Saturday, February 25, 2006

How about some premium insurance?

As is the case every year, the Federal Government has announced how much it will allow private health insurance companies to increase their premiums. One might wonder why the Government should play a role in setting private health insurance premiums. And the answer is simple: it is paying for 30 percent of them and so has an interest in what they are.

But why, you might ask, can't competition between insurers 'regulate' the price? And the answer again is: the Government is paying a 30 percent premium. That means that if individual households search around for lower premiums, in effect, they only keep 70 percent of the savings. Not surprisingly, the Government distrusts that households will use their powers of consumer choice so as to allow competition to work. Add to that the possibility that consumers aren't necessarily so shrewd and rational when it comes to such things and the fact that it is hard to compare health insurance offerings anyway (it is a good example of a 'confusopoly') and we can't expect competition to be effective.

What we are left with, in contrast, is a terrible regulatory regime whereby the health insurers petition the Government for a fee rise based on their own cost increases and usually get it (or most of it). This reduces their incentives to contain costs and lo and behold we are footing the bill. Not just the average $150 rise in premiums but an additional $45 in public expenditures. This is not the sort of regulatory deal we put up with in other sectors such as energy and even telecommunications. (Boy, would Telstra love the health insurance deal!)

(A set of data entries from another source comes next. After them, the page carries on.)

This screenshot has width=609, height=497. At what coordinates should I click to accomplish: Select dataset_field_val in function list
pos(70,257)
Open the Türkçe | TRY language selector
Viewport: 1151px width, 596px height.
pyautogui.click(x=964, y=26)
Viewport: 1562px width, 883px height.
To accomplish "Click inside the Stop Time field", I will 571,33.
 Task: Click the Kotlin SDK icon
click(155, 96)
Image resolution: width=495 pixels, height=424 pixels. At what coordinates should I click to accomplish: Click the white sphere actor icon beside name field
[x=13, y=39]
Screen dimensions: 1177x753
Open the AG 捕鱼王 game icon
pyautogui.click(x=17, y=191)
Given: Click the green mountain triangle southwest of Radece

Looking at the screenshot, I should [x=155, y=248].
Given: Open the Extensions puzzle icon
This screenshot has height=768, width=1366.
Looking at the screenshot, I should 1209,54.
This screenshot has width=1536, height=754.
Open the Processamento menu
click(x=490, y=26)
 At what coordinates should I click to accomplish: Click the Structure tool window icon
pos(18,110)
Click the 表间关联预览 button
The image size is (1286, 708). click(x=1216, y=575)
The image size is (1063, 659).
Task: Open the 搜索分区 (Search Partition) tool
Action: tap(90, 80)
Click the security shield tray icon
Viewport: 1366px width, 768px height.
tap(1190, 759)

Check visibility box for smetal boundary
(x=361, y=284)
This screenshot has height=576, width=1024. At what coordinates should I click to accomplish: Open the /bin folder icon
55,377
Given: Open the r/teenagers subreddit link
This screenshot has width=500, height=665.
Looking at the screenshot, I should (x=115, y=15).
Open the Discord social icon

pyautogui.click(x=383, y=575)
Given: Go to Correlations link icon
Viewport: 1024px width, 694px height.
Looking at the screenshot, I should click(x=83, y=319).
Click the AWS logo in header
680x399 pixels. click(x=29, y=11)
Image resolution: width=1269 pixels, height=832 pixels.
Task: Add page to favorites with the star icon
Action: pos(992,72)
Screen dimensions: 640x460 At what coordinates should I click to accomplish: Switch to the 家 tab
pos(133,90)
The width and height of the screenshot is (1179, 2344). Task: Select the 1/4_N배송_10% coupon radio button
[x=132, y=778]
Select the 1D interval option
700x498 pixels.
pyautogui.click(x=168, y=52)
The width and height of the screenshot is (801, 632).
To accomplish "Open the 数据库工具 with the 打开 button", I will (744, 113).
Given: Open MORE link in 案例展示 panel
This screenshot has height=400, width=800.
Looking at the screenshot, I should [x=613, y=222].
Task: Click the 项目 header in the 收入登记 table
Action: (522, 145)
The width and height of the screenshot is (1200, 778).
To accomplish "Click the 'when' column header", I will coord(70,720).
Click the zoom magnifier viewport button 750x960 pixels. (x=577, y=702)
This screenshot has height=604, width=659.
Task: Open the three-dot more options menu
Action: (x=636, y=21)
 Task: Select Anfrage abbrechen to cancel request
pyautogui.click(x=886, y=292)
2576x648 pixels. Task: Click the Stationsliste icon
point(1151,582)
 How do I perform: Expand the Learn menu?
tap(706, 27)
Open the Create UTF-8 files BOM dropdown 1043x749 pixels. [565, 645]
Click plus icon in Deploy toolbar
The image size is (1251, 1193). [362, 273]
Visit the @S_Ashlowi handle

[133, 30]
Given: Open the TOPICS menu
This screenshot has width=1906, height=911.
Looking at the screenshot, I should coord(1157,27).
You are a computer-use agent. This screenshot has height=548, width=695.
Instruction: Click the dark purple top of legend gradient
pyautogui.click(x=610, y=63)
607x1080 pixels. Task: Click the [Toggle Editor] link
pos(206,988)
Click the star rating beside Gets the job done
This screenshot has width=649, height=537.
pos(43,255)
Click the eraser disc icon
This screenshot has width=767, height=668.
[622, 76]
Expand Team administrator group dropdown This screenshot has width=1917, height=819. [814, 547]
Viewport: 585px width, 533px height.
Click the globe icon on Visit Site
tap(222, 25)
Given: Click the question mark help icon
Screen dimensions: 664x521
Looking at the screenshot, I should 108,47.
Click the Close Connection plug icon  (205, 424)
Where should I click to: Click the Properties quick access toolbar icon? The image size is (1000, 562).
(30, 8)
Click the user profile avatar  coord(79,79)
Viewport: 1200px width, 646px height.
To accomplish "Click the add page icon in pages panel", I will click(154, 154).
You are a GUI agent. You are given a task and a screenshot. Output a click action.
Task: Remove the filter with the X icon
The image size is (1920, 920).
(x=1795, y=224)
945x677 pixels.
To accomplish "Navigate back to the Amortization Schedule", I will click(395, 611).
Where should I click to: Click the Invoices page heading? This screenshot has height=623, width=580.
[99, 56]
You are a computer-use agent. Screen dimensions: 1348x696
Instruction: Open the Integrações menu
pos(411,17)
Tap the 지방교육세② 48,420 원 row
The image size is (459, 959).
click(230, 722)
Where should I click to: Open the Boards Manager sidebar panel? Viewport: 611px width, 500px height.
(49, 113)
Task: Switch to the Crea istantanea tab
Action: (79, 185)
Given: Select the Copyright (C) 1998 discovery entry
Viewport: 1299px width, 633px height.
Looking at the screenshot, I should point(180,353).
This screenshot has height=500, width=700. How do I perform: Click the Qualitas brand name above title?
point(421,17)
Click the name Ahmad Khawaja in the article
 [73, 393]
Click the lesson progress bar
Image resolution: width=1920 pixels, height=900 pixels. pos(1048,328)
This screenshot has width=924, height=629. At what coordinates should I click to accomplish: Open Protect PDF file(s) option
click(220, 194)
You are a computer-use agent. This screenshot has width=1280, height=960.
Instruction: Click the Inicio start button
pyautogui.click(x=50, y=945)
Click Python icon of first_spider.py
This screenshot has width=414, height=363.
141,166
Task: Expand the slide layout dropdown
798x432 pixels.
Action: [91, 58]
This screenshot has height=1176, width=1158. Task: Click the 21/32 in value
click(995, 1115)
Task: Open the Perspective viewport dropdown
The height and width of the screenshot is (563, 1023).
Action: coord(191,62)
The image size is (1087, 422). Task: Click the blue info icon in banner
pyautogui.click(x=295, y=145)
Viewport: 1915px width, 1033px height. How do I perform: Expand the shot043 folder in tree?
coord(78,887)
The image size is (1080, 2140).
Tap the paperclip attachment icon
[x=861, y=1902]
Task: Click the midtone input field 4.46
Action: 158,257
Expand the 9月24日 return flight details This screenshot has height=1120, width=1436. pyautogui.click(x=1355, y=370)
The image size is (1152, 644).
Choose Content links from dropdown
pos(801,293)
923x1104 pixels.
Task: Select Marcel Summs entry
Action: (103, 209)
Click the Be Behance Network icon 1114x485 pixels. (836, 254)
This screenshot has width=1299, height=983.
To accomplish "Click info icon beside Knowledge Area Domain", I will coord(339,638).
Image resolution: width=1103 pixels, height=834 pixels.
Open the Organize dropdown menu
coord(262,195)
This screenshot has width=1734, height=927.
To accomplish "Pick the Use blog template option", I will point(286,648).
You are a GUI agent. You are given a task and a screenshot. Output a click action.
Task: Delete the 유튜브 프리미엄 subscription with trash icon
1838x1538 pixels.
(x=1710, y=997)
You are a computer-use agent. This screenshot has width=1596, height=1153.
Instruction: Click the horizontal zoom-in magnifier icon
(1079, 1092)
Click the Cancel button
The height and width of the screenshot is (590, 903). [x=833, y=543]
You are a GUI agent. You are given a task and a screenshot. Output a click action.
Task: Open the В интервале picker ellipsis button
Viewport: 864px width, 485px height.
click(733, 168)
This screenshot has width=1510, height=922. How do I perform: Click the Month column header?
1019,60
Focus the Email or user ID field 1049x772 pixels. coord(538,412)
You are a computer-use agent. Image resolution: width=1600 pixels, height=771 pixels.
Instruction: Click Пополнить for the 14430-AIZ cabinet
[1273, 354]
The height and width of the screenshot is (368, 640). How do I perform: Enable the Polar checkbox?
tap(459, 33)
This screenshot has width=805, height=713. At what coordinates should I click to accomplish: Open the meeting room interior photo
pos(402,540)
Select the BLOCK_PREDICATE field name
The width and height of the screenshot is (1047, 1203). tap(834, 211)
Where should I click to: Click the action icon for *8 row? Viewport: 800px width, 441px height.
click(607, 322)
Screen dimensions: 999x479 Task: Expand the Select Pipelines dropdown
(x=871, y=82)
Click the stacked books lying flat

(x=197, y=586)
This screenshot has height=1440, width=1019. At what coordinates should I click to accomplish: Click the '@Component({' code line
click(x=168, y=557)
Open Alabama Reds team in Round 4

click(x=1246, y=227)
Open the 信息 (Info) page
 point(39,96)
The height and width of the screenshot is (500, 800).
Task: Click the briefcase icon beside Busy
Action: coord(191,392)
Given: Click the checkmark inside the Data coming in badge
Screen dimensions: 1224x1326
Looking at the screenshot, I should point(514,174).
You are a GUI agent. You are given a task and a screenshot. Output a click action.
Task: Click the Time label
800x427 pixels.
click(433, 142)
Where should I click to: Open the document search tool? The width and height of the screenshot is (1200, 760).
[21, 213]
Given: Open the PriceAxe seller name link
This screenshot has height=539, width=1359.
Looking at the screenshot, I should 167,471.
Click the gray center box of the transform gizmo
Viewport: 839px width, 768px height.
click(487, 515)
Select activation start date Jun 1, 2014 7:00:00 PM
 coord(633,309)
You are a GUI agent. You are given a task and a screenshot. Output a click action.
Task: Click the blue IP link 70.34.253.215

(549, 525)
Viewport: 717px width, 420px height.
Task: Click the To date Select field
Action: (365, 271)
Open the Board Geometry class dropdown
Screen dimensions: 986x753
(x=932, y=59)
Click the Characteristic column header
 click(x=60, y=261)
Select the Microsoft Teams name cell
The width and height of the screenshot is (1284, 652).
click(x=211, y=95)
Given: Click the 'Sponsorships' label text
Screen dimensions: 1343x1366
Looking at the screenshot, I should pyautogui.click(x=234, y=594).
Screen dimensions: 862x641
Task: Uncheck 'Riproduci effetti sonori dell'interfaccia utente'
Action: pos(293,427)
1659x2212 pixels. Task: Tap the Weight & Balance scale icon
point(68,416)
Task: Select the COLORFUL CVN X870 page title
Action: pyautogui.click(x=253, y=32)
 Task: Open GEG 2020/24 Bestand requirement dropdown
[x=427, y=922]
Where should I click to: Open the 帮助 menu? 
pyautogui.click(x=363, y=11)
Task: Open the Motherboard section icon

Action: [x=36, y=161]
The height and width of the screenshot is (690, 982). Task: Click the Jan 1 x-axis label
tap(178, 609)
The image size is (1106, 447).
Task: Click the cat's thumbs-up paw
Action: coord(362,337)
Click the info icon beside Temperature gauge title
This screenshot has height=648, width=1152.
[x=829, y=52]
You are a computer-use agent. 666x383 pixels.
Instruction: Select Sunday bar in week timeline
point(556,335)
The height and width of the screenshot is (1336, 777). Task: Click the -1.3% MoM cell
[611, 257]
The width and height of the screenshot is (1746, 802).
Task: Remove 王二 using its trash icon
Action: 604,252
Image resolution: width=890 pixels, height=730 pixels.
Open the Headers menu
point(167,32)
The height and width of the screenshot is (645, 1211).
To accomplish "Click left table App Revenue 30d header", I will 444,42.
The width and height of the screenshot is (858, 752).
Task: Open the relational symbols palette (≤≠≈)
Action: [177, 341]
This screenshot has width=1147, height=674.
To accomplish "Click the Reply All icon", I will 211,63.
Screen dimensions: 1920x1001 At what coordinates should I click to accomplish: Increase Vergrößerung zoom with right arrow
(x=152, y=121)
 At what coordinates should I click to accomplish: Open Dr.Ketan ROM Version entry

What is more is that there are several simple options at the Government's disposal to change this situation. One option is to change the health insurance rebate. As Stephen King and I have demonstrated a lump sum (or dollar) payment rather than a percentage would remove many distortions: including that to the incentives of consumers to search for lower premiums.

Another option would be to move to a modern system of price regulation. Incentive regulation sets the caps on prices (or in this case premiums) independently of short-run changes in the costs of individual firms. This is usually done by referencing some benchmark. While the choice of benchmark can often be contentious, in health care, benchmarking for the Government is easy: it could base the annual rise in private health insurance costs on the increase (if any) in Government expenditures on relevant public health services. Something it not only observes but can control.

Better still, if Government could get rid of the rebate entirely and subsidise private hospitals and medical expenses directly based on the same cost benchmarks as the public system. The would eliminate the need for regulation altogether and put the annual round of increases into the past. Indeed, this is only one of the benefits that might come from this more major type of reform.

You can read more about this in the book by myself and Stephen King, Finishing the Job (published in 2003) or in this op ed or this short article.

Only by doing something like this can we, as health consumers, get some real insurance -- over premiums as well as health expenditures.

2 comments:

FXH said...

subsidise private hospitals and medical expenses directly based on the same cost benchmarks as the public system.

Why subsidise the private system when the public system can do it cheaper both at the margins and at the average cost?

The public system has offered the private system the public cost units (casemix)for ages. No one will take it up. Why?

Anonymous said...

So many difficulties arise from this game of musical chairs between providers, insurers, patients and device and drug companies. As many of the cost increases faced by insurers are due to price increases for drugs and devices, how much of this problem could be addressed by:
a)different approaches to fund reimbursement levels; and/or
b)adjustments to the intellectual property laws (with consequent trade agreement effects)?